**INSTRUCTIONS FOR THE TASK**
All of the records below need to be written out exactly, but without the pictures.

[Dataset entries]

- - - - -

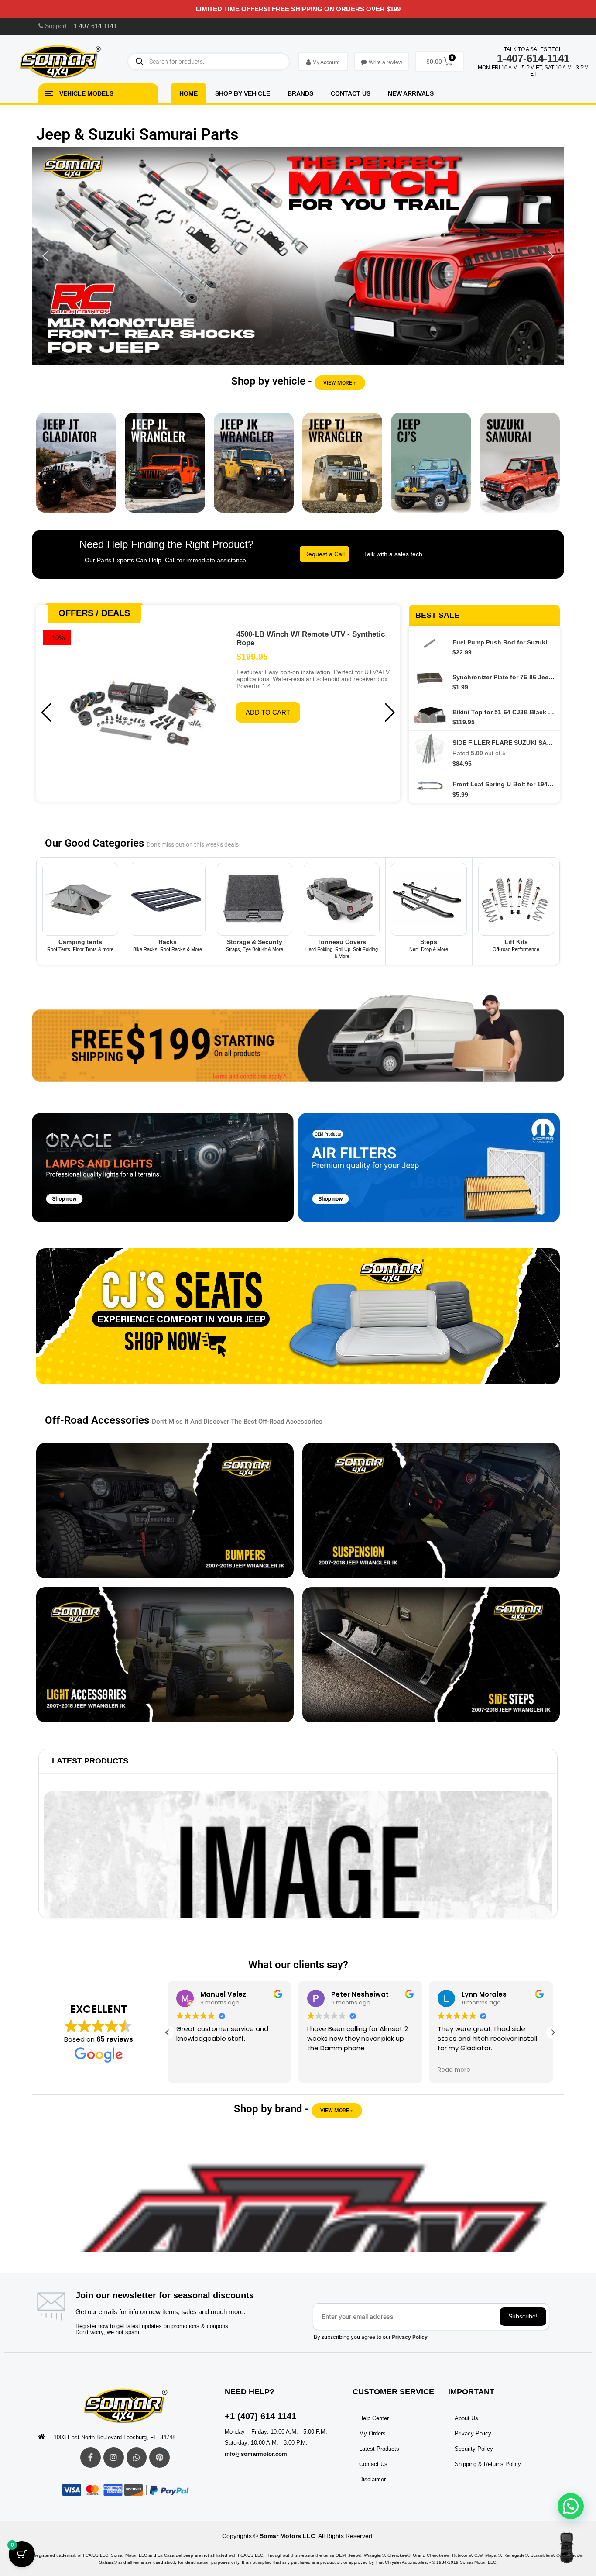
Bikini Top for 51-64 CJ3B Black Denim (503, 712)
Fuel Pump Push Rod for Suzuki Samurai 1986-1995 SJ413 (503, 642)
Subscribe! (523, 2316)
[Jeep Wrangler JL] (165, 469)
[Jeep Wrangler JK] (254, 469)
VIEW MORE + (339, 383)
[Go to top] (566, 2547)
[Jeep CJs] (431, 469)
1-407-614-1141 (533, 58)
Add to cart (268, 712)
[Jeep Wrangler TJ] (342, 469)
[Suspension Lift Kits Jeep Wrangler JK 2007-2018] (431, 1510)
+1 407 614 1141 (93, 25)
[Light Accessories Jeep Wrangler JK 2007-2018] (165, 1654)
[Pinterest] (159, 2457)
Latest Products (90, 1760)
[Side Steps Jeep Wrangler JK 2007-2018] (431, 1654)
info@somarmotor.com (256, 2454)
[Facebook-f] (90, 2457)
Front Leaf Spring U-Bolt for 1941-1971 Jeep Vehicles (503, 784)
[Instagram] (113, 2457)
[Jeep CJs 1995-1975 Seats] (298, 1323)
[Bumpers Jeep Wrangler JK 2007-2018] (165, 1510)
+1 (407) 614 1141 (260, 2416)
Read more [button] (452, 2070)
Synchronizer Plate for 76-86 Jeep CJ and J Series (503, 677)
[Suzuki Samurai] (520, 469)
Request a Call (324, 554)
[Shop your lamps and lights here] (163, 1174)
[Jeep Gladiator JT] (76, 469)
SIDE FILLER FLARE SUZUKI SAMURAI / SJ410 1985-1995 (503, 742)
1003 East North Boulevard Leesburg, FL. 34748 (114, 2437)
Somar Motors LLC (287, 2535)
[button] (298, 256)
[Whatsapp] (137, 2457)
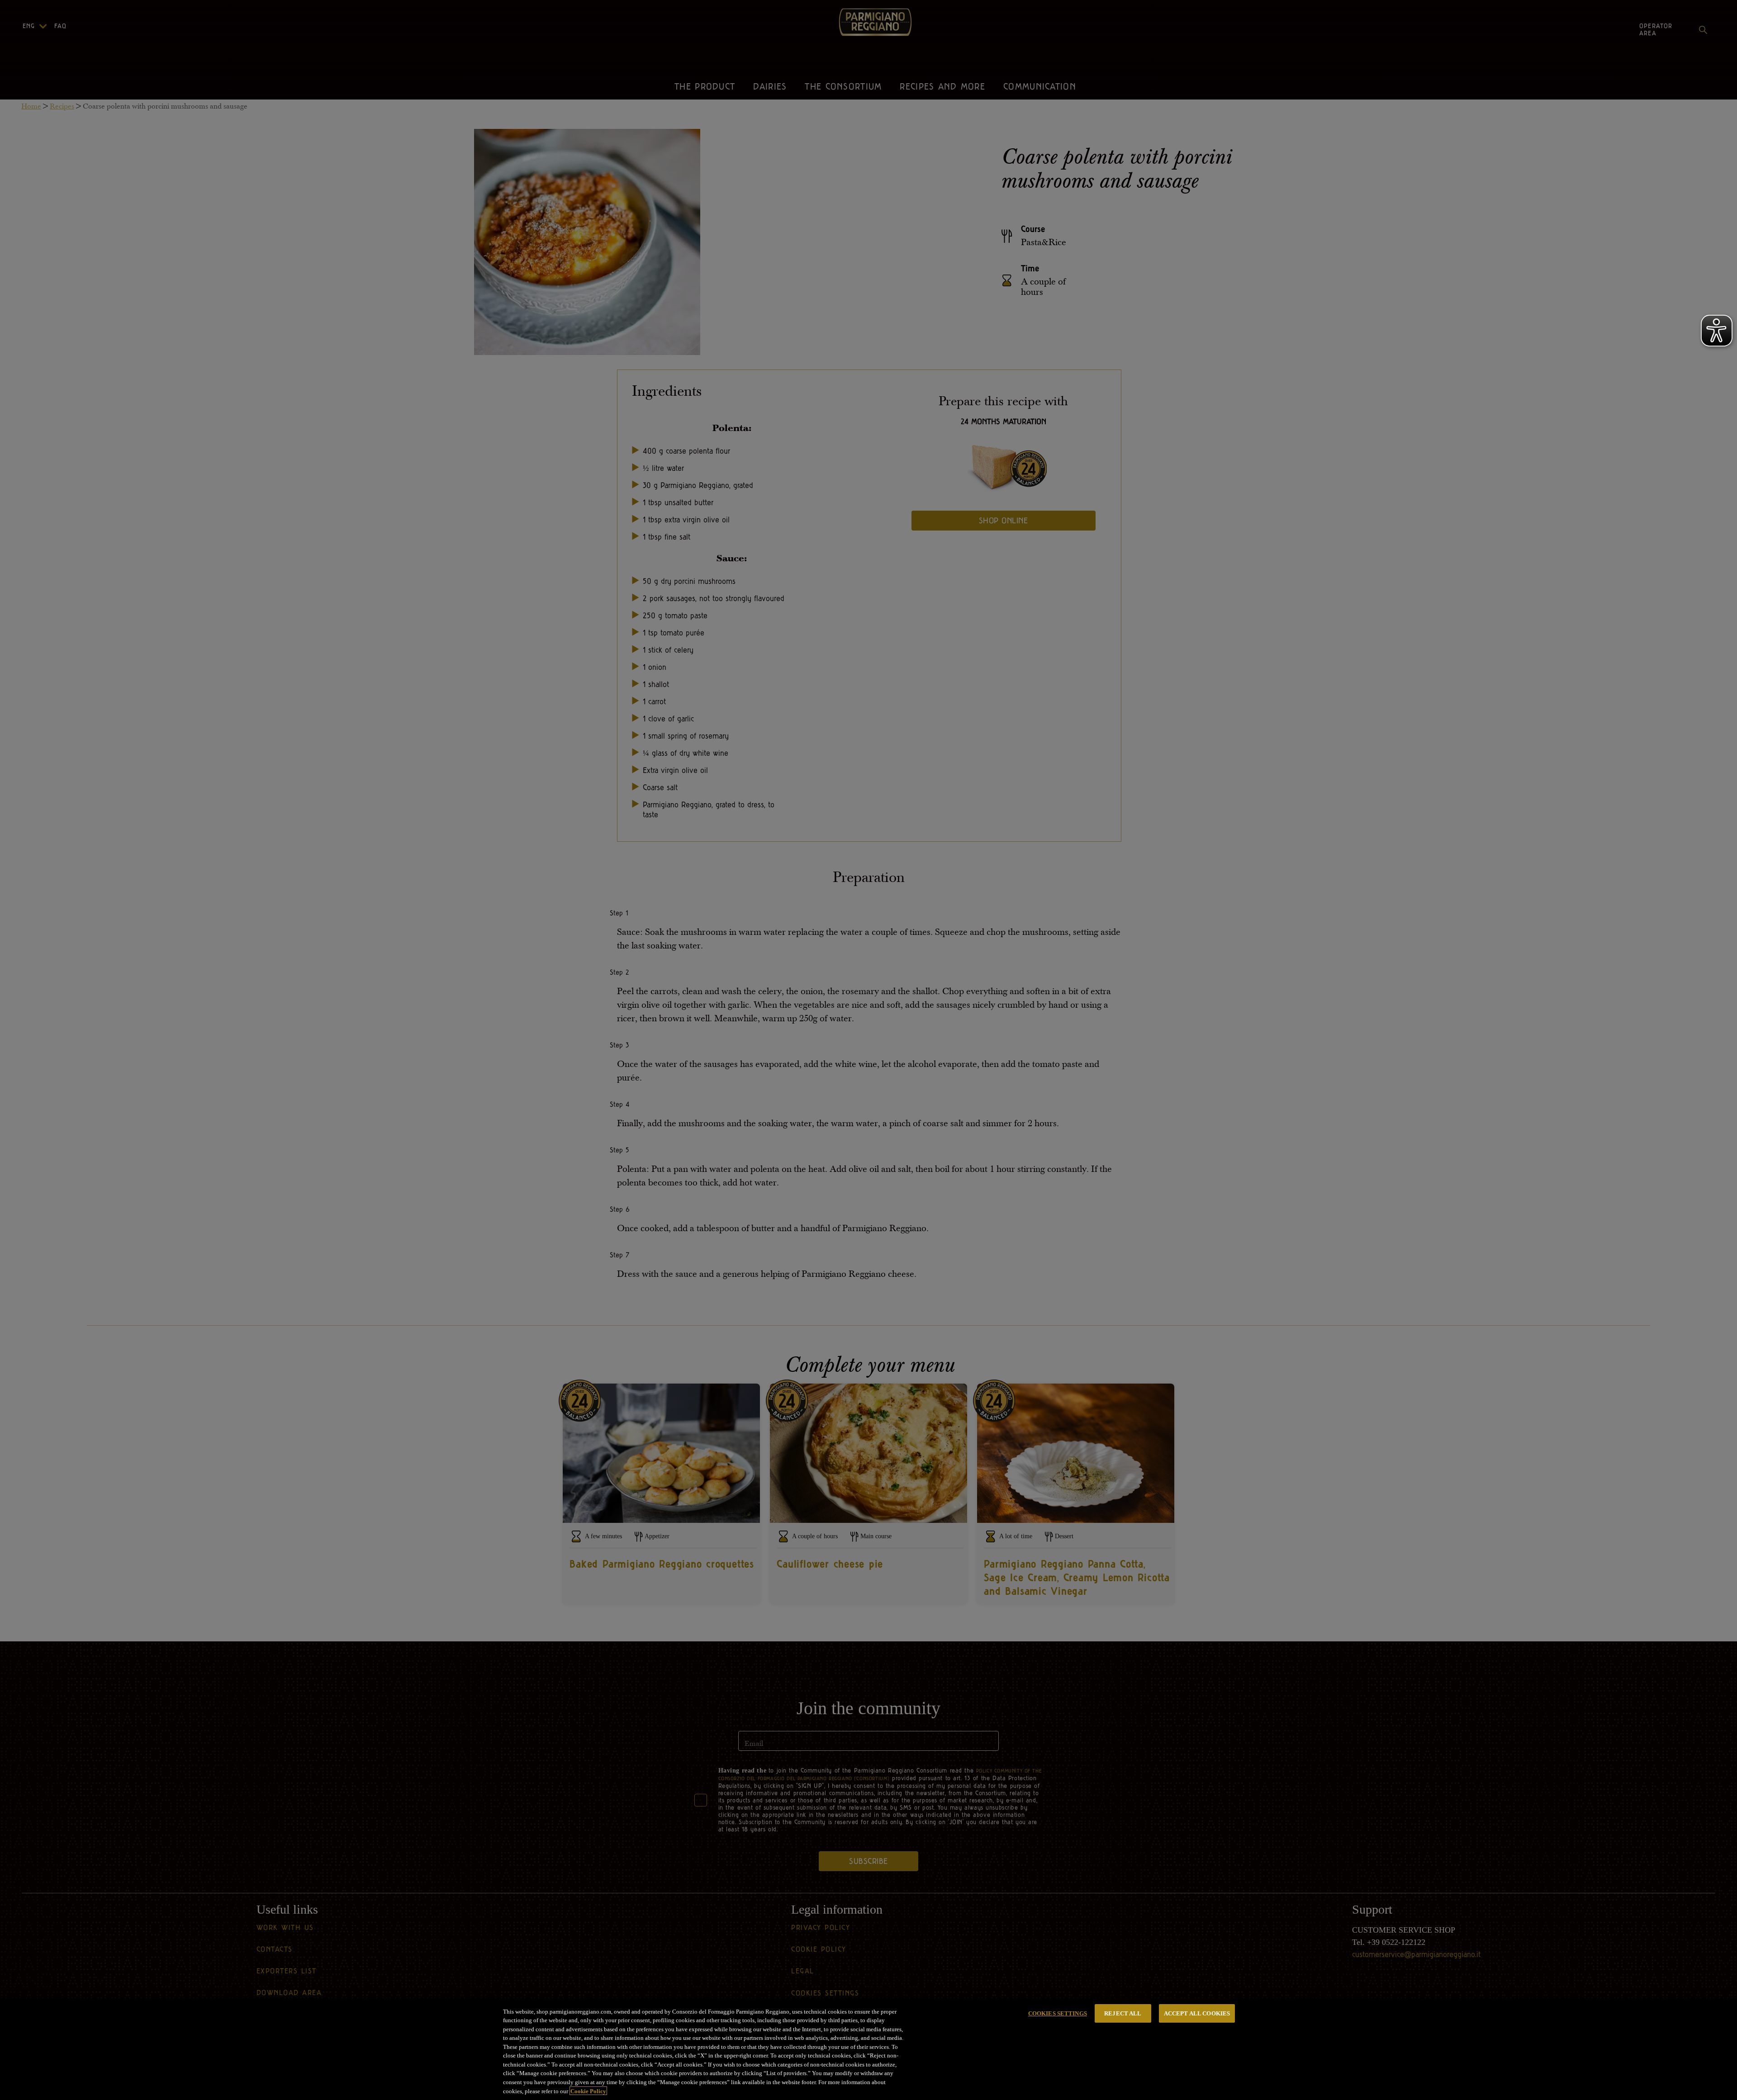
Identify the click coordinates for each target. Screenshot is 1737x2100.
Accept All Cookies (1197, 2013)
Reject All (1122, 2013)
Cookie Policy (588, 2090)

- - - - -

**EXERCISE RESPONSE**
Bikini Top for 51-64 CJ3B Black Denim (503, 712)
Fuel Pump Push Rod for Suzuki Samurai 1986-1995 SJ413 (503, 642)
Subscribe! (523, 2316)
[Jeep Wrangler JL] (165, 469)
[Jeep Wrangler JK] (254, 469)
VIEW MORE + (339, 383)
[Go to top] (566, 2547)
[Jeep CJs] (431, 469)
1-407-614-1141 (533, 58)
Add to cart (268, 712)
[Jeep Wrangler TJ] (342, 469)
[Suspension Lift Kits Jeep Wrangler JK 2007-2018] (431, 1510)
+1 407 614 1141 (93, 25)
[Light Accessories Jeep Wrangler JK 2007-2018] (165, 1654)
[Pinterest] (159, 2457)
Latest Products (90, 1760)
[Side Steps Jeep Wrangler JK 2007-2018] (431, 1654)
info@somarmotor.com (256, 2454)
[Facebook-f] (90, 2457)
Front Leaf Spring U-Bolt for 1941-1971 Jeep Vehicles (503, 784)
[Instagram] (113, 2457)
[Jeep CJs 1995-1975 Seats] (298, 1323)
[Bumpers Jeep Wrangler JK 2007-2018] (165, 1510)
+1 (407) 614 1141 (260, 2416)
Read more [button] (452, 2070)
Synchronizer Plate for 76-86 Jeep CJ and J Series (503, 677)
[Suzuki Samurai] (520, 469)
Request a Call (324, 554)
[Shop your lamps and lights here] (163, 1174)
[Jeep Gladiator JT] (76, 469)
SIDE FILLER FLARE SUZUKI SAMURAI / SJ410 1985-1995 (503, 742)
1003 East North Boulevard Leesburg, FL. 34748 (114, 2437)
Somar Motors LLC (287, 2535)
[button] (298, 256)
[Whatsapp] (137, 2457)
Identify the click coordinates for each target. Screenshot is 1737x2100.
Accept All Cookies (1197, 2013)
Reject All (1122, 2013)
Cookie Policy (588, 2090)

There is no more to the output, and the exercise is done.